Massive Menge an Daten

Die Datenmenge, die Avast bis 2020 gesammelt und interessierten Käufern angeboten habe, sei dabei „atemberaubend“ gewesen. So soll das Unternehmen alleine für das Jahr 2014 acht Petabyte an persönlichen Informationen über das Surf-Verhalten seiner Nutzer gewonnen haben. Jumpshot selbst gab seinerzeit an, im Besitz von Daten von mehr als 100 Millionen Geräten zu sein. Avast selbst warb zum gleichen Zeitpunkt mit über 435 Millionen monatlichen Nutzern, die die angebotenen Daten generieren.

Praktiken seit rund vier Jahren bekannt

Die Praktiken des Unternehmens wurden im Dezember 2019 aufgedeckt, nachdem Berichte aufkamen, dass vier Browser-Erweiterungen des Unternehmens – Avast Online Security, Avast SafePrice, AVG Online Security und AVG SafePrice – das Surf-Verhalten der Nutzer verfolgen würden und Mozilla diese umgehend aus dem Firefox-Addon-Repository entfernte.
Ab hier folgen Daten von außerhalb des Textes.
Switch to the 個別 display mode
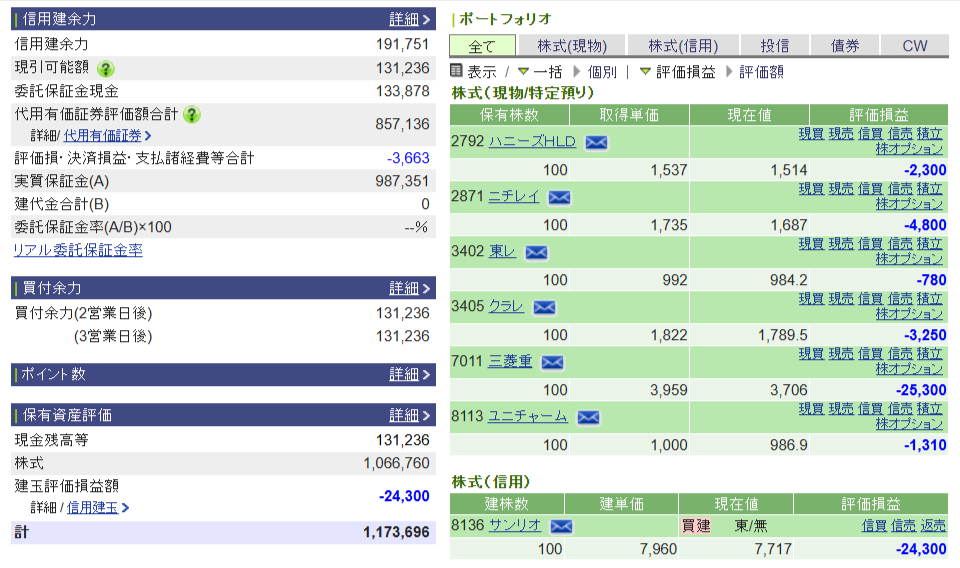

Eine gemeinsame Untersuchung von Motherboard und PCMag einen Monat später ergab, dass die Avast-Tochter Jumpshot die von den Kunden gesammelten Browsing-Daten an Dritte verkaufte, darunter auch an das in der FTC-Beschwerde genannte Werbeunternehmen Omnicom. Als Konsequenz aus den Ermittlungen kündigte Avast-CEO Ondrej Vlcek die sofortige Schließung der Tochtergesellschaft Jumpshot an, der Verkauf der über das Antivirenprogramm gesammelten Nutzerdaten sollte ebenfalls eingestellt werden.
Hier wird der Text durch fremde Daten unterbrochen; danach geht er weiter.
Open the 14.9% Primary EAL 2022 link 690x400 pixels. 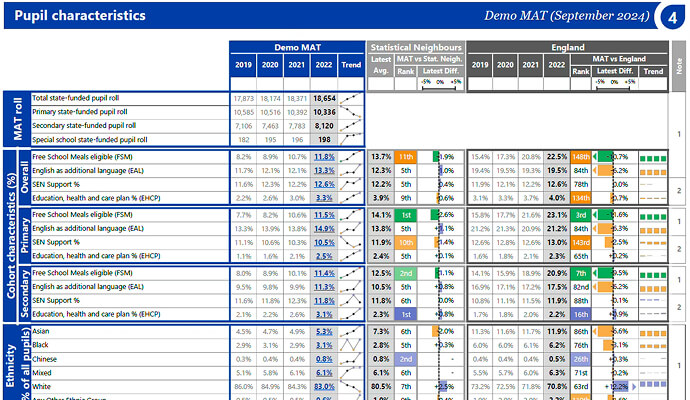coord(323,228)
Erhebliche Strafen ausgesprochen

Zusätzlich zu der jetzt verhängten Strafe über 16,5 Millionen US-Dollar wird dem Unternehmen untersagt, Browsing-Daten, die mit Produkten der Marke Avast erfasst wurden, zu Werbezwecken an Dritte zu lizenzieren oder zu verkaufen. Darüber hinaus muss das Unternehmen die Zustimmung aller Kunden einholen, bevor es Browsing-Daten verkauft oder lizenziert, die von Nicht-Avast-Produkten stammen. Die FTC wird Avast außerdem auffordern, alle mit Jumpshot ausgetauschten Daten sowie alle von Jumpshot unter Verwendung dieser Daten entwickelten Produkte oder Algorithmen zu löschen. Weiter muss Avast die Nutzer, deren Daten ohne deren Zustimmung an Dritte verkauft wurden, über die Maßnahmen der FTC gegen das Unternehmen informieren.

Avast hat den Nutzern versprochen, dass seine Produkte die Privatsphäre ihrer Browsing-Daten schützen würden, aber das Gegenteil bewiesen. Die Lockvogel-Überwachungstaktik von Avast hat die Privatsphäre der Verbraucher gefährdet und gegen das Gesetz verstoßen“, kommentierte Samuel Levine, Leiter des FTC-Büros für Verbraucherschutz, die verhängten Strafen.

Gegenüber BleepingComputer erklärte ein Avast-Sprecher, dass sich das Unternehmen bereits mit der FTC geeinigt habe, um die Ermittlungen bezüglich der Daten, die mit der im Januar 2020 geschlossenen Jumpshot-Tochtergesellschaft geteilt wurden, zu beenden. „Wir sind unserer Mission verpflichtet, das digitale Leben der Menschen zu schützen und zu ermöglichen“, teilte das Unternehmen über seinen Sprecher mit. Auch wenn dieses mit der Behauptung und der Darstellung der Fakten durch die FTC nicht einverstanden sei, freue man sich über die Beilegung dieser Angelegenheit und darauf, weiterhin weltweit Millionen von Kunden bedienen zu können.